PROBLEMS TO SOLVE
1 – From the serde parsing question, copy the passage starting at "I'm working on" and ending at "to this problem." word for word.
2 – In the serde parsing question, how large can the JSON files get?

DOCUMENT SECTION
— begin —

Serde - memory efficient parsing strategy for object that depends on other object

I'm working on a process to parse a JSON file with serde_json. I got stuck with having a Visitor calling another Visitor, if that is even possible. I would be grateful for any insight on how to continue. Also, if there is a simpler way to what I am trying to achieve, please let me know.

Here is a simplified version of my data. The complete version contains more properties, but they not relevant to this problem.
The important part is that,

  • a geometry object has a "boundary",
  • a "boundary" is defined by an array of vertex-indices,
  • a vertex-index is the index of a point in the "vertices" array.

Additionally,

  • a point is an array of two coordinates,
  • a coordinate is stored in the JSON file as an integer and we can obtain the original
    coordinate value by multiplying the coordinate-integer by the scaling factor from the
    "transform" object.
{
    "version": "1",
    "geometries": {
        "id1": {"type": "Polygon", "boundary": [0,1,2,3]},
        "id2": {"type": "Polygon", "boundary": [0,1,2]}
    },
    "transform": {"scale": [0.001,0.001]},
    "vertices": [[1000,1000],[2000,1000],[2000,2000],[2000,1000]]
}

My main goal is to make the parsing as memory efficient as possible, because the JSON files are large, up to a couple GB.

In order to parse the data, I need to replace the vertex-indices in the boundary array with the actual, scaled points. Thus what is "boundary": [0,1,2] in the source data, it needs to become "boundary": [ [1.0,1.0], [2.0,1.0], [2.0,2.0] ] in the target structure. Therefore, I need to make two passes over the data. In the first pass deserialize the "vertices" and store them. In the second pass deserialize the "geometries" parse their "boundary" by using the values from the deserialized vertices.

Problem:
The really big object in the data are the "geometries". Therefore, I want to do the boundary-parsing while deserializing one geometry object. The alternative would be to deserialize all the "geometries" into some intermediary storage and then loop through that storage and do the boundary-parsing. However, this is exactly what I want to avoid, because it requires to keep all the intermediary geometries in memory.

— end —

Collection entries

— begin —

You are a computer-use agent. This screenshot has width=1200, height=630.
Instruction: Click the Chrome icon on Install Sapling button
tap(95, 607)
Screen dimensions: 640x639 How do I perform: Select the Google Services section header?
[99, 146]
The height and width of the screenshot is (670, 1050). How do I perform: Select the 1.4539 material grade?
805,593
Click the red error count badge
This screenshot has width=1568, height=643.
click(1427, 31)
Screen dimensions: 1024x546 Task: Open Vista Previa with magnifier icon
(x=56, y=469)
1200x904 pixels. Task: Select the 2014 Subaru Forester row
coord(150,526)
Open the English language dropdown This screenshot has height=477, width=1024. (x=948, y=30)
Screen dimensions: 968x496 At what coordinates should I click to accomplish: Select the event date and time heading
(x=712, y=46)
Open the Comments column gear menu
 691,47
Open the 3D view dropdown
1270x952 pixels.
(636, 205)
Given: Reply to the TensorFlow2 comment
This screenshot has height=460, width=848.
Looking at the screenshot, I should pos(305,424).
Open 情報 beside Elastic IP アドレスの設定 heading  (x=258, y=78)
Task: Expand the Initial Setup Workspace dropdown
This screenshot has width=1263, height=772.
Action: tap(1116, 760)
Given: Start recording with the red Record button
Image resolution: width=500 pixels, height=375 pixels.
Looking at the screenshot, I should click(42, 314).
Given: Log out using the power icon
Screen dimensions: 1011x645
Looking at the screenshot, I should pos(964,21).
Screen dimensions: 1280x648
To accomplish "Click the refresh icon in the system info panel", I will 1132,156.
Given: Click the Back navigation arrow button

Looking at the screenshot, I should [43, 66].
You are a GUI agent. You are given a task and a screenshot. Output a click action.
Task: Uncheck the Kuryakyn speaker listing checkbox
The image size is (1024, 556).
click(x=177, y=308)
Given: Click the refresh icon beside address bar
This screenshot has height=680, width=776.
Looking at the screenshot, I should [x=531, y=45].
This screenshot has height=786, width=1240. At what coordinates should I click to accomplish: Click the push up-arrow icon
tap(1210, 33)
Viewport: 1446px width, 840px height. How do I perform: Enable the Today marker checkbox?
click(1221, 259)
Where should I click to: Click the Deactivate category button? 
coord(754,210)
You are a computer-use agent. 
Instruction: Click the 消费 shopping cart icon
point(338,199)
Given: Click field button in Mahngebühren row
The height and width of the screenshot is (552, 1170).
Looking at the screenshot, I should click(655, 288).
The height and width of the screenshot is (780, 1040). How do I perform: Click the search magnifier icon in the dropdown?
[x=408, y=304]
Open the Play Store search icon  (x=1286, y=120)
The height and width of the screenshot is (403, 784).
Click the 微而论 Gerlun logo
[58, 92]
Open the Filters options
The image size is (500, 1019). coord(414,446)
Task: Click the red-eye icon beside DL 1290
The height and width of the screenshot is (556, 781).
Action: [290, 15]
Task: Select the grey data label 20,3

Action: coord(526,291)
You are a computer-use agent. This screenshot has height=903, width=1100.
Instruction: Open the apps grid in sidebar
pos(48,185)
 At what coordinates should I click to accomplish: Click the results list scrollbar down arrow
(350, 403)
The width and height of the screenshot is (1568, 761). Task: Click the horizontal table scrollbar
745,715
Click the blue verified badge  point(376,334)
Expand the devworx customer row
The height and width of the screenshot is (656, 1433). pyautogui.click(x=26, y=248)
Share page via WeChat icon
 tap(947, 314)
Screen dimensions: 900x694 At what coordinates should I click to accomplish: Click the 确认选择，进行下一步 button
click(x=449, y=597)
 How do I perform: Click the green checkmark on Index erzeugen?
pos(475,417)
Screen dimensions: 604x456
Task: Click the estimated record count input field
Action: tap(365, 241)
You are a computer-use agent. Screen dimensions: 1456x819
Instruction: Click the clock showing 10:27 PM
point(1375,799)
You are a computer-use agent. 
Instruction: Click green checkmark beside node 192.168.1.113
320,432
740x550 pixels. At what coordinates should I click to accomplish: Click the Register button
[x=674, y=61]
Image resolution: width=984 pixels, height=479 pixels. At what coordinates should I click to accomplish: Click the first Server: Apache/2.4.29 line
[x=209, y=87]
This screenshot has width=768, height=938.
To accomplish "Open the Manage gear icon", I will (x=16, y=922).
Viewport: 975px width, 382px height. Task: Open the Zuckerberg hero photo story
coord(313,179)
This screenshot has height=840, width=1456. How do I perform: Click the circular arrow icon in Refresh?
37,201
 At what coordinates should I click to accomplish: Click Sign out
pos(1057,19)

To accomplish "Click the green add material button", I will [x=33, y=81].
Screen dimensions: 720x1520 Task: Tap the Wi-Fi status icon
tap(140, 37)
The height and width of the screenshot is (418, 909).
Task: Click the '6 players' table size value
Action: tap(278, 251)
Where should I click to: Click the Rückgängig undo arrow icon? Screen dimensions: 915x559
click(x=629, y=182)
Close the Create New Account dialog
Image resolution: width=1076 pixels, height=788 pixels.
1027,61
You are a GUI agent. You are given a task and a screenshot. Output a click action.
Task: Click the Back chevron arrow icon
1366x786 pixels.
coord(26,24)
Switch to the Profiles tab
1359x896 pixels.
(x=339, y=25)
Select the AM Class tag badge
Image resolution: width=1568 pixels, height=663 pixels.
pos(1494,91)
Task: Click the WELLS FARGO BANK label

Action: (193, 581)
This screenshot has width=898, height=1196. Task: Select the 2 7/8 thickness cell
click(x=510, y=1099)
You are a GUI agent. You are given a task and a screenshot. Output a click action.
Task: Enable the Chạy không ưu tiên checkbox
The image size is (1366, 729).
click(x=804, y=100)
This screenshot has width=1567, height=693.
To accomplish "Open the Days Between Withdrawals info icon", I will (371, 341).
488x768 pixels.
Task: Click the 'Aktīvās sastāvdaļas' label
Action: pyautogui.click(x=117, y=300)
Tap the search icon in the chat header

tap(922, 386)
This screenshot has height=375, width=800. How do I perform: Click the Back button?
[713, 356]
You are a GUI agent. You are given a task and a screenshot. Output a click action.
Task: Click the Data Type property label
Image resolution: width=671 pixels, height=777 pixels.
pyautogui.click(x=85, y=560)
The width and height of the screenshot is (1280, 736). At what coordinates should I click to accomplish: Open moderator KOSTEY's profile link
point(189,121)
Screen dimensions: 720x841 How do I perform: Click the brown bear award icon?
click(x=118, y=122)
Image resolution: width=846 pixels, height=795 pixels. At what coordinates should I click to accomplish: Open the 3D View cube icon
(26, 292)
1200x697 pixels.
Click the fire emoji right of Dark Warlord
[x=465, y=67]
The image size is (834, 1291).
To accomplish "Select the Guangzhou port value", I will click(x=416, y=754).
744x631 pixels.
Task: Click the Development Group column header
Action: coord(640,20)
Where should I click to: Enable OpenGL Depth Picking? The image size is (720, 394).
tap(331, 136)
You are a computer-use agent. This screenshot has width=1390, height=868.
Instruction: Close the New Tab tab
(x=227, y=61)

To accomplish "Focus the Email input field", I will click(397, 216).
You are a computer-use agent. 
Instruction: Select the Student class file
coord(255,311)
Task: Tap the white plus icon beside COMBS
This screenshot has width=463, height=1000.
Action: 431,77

— end —

FINAL ANSWERS
1 –
I'm working on a process to parse a JSON file with serde_json. I got stuck with having a Visitor calling another Visitor, if that is even possible. I would be grateful for any insight on how to continue. Also, if there is a simpler way to what I am trying to achieve, please let me know.

Here is a simplified version of my data. The complete version contains more properties, but they not relevant to this problem.

2 – Up to a couple GB.